VWとの“泥仕合”を終えて提携を解消した後、環境・安全技術など次世代車の開発が単独では厳しいとみられていたスズキは、次こそは慎重に提携相手を模索すると思われた。ただ、恩のある豊田家に対してなら3度目の救済を請うとしても違和感はなかった。
トヨタとスズキは今回の報道を受けて、「そのような事実はありません」(トヨタ)、「提携交渉に入ったという事実はありません」(スズキ)とすぐさま適時開示をして否定したが、少なくとも本誌は修会長が章男社長の父、豊田章一郎・トヨタ名誉会長と接触しているとの情報を入手している。章一郎名誉会長は少し年下の修会長のことを、独特の遠州訛りで「修くん」と呼ぶ仲である。
トヨタの最大の狙いは、やはり世界4位の巨大市場に浮上しつつあるインドだろう。自前では鳴かず飛ばずだった「エティオス」で失敗して以降、シェア約5%と苦戦し続けている市場であり、ここで主戦場となる平均価格60万円の軽サイズは「トヨタバッジではやらないとトヨタは決めている」(自動車業界関係者)からだ。
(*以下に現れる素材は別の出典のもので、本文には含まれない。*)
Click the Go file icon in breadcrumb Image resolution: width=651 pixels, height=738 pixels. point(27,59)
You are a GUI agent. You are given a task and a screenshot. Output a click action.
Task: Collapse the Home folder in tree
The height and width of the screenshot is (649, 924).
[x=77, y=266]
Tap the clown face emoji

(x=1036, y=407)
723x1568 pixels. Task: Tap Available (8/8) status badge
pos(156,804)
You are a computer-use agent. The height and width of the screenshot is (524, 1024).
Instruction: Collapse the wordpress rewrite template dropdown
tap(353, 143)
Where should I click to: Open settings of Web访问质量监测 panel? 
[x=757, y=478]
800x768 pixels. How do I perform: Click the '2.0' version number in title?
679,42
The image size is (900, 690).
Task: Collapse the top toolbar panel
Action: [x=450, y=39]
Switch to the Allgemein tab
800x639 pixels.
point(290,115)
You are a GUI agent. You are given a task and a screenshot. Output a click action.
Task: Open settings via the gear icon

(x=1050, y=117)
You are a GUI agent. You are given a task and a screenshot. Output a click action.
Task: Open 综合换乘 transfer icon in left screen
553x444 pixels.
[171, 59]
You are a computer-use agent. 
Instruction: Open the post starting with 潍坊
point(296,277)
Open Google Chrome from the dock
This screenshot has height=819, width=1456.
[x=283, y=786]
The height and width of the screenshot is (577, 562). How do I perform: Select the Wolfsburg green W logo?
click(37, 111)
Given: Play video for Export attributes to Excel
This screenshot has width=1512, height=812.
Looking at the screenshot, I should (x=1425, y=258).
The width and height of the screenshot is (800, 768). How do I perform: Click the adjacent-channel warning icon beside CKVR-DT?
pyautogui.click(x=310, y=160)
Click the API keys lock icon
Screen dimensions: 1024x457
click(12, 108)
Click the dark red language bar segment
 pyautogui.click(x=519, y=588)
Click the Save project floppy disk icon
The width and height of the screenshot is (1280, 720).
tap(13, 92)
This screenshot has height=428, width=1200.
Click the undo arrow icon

片やスズキはインドでは、シェア5割弱を持つ盟主として君臨している。トヨタにしてみれば、スズキと組めば弱点の一つであるインド克服の足掛かりができる。
株式市場もこうしたシナジーを見越してか、両社の提携話を好感。27日のスズキ株は一時、前日比515円(16%)高の3739円、トヨタ株も281円(4%)高の6910円まで急反発した。